Unsung Hero - On The Field
2014’s first Unsung Hero, on the field, needs little introduction – a warrior, respected by friend and foe, a leader and friend, Roger Robinson. In a season when Roggie probably would have preferred to focus on coaching, he has answered the bell on a number of occasions to don the cleats and “get out there”! Roger, who refuses to admit an age (“let’s just say; I’m getting old”), leads a “full on” life – father of two lovely girls, he also is part owner and general manager of Touch Lounge.
When asked to “tell us a little about your early involvement with rugby”, Roger related the following. “My home town is Pickering, Ontario however I have lived in Victoria long enough now, that I suppose I have become a west coaster. I went to Dunbarton High School where I started playing rugby at fifteen. Roger was happy to tell us that Dunbarton will be touring to Victoria in April. After H.S., Rog played with Ajax Wanderers before making the trek to the west coast and linking up with the Castaways which evolved to OBC and Castaway Wanderers, his playing career covering a span of twenty years.
CW: What is your favorite position?
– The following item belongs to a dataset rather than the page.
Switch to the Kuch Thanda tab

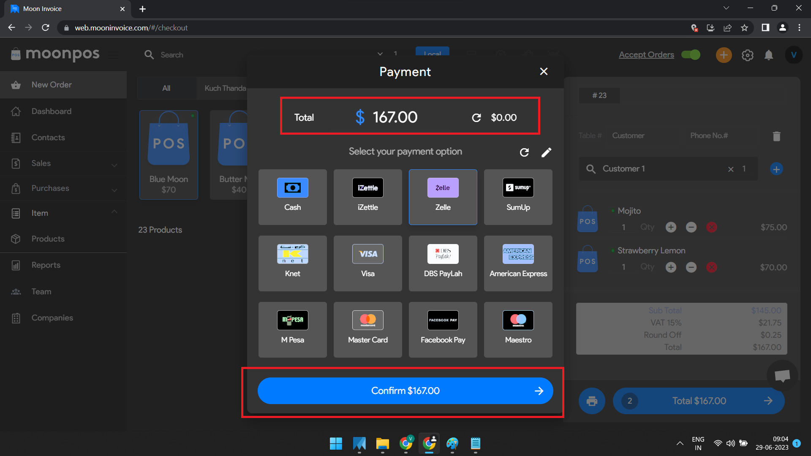pyautogui.click(x=224, y=88)
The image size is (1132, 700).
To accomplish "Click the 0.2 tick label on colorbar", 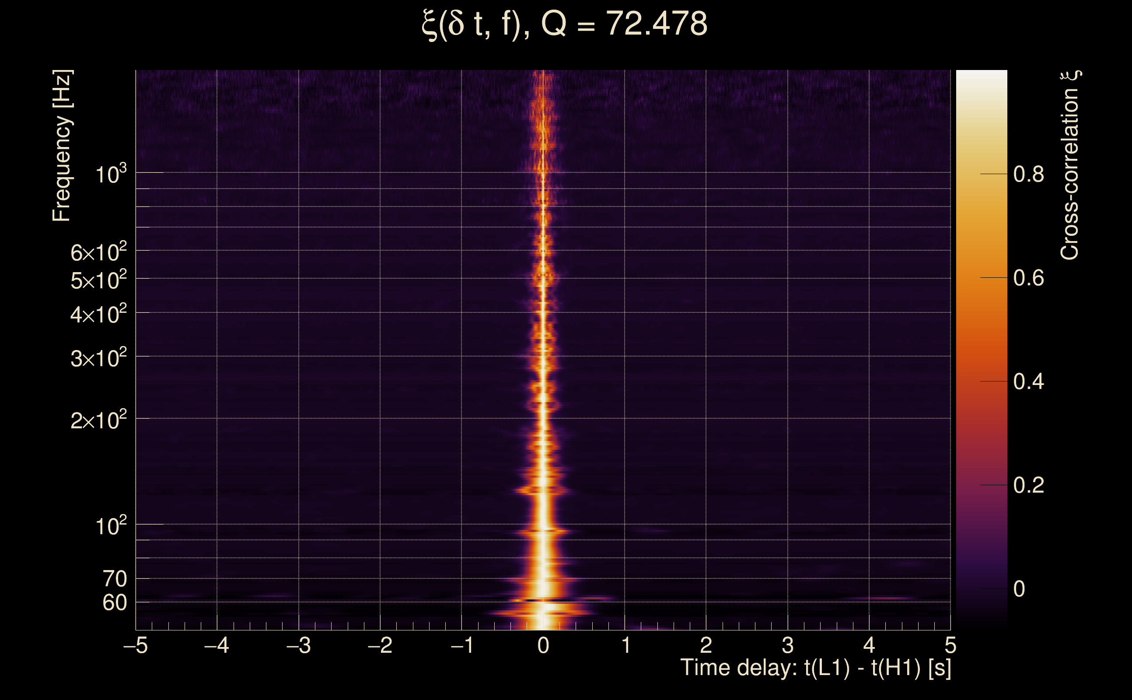I will [x=1028, y=485].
RR: “I have been known to appear at prop and flanker! I have played #10, wing and outside center but I think inside center is my real position”. He adds with his customary grin,” Probably I should have been a hooker.”
CW: Who has had the greatest influence on your rugby career? RR: “Some may be shocked but first and foremost would be my brother, Spencer. We are very much alike although people don’t really see that. When we are in coach mode, we discuss different approaches and strategies. We are both very competitive and intense and don’t like losing. Sometimes people may not see that aspect of me but if I did not have it, I probably would not be involved in rugby today. Secondly, I recognize all of the coaches I’ve had since grade school have molded me in some way, not just with rugby but also with life skills.”
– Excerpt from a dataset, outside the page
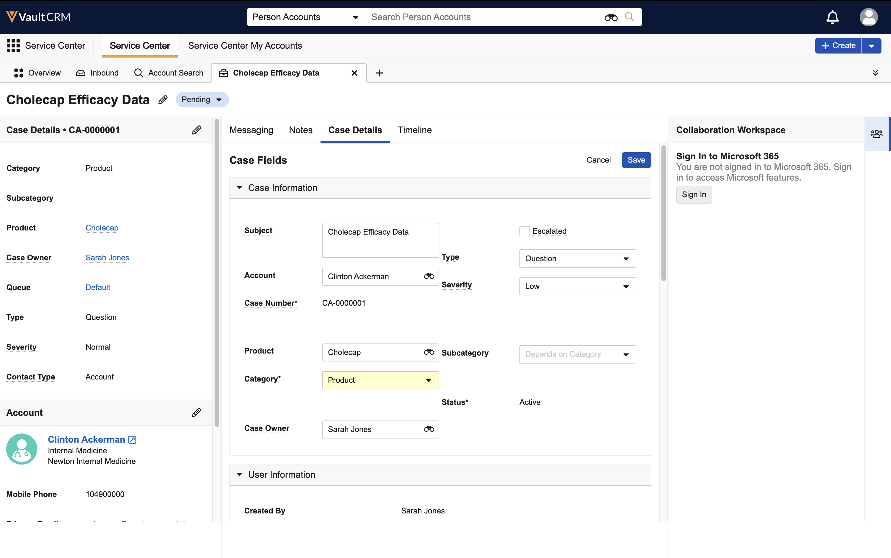This screenshot has width=891, height=558.
Task: Click the Save button
Action: (x=636, y=160)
CW: Roger, with such a long and illustrious rugby career, can you share some of the highlights? RR: “I have been blessed with a lot of highlights in my career and I will share just a few, in no particular order. Playing with Spencer at club and Crimson Tide levels; winning three B.C. Premier Championships and one First Div Ceili’s Cup; playing on four Crimson Tide Super League Championship teams; club and Super League captaincy are some of the highlights. He modestly downplays his National team ‘cap’, almost as an afterthought, although when questioned, he holds that equal to his other achievements. Roger took the field in a win over Hong Kong in 1998, 38 – 12 and although he travelled with team Canada, unluckily did not get another cap. Watching the kids I’ve coached go on to play club rugby and some even representing our beautiful country, Canada, has also been a highlight. I can’t remember all of the Championships that our junior teams have won, along with whoever I have been coaching with but I plan on striving to coach more!
CW: So, Roger, for some nine or ten seasons now you have coached either U16, U17, U18 or U19 teams at CW to a variety of Island and B.C. titles. Why do you give back?
RR: “I’ve never really thought about it, it seems like the natural thing to do. I guess’ thinking about it, when I was young, all of the older guys at Ajax and at Castaways mentored us; there was a sense of family, loyalty and trust and honor to each other. Rugby to me is a way of life in every aspect, on and off the field. Hopefully, that’s what I can teach kids, some of the good values that my parents and rugby have taught me. For example, the value of winning is important – striving to win and improving at all times are very important values which also apply to life. Hopefully, I can model some of the many lessons I have learned through rugby and players that I coach will strive to be outstanding citizens and further themselves in whatever path they may choose. My immediate future is to keep coaching…..not too sure after that but CW will always be part of my life.” This truly depicts Roger, the man. ‘onya, Roger!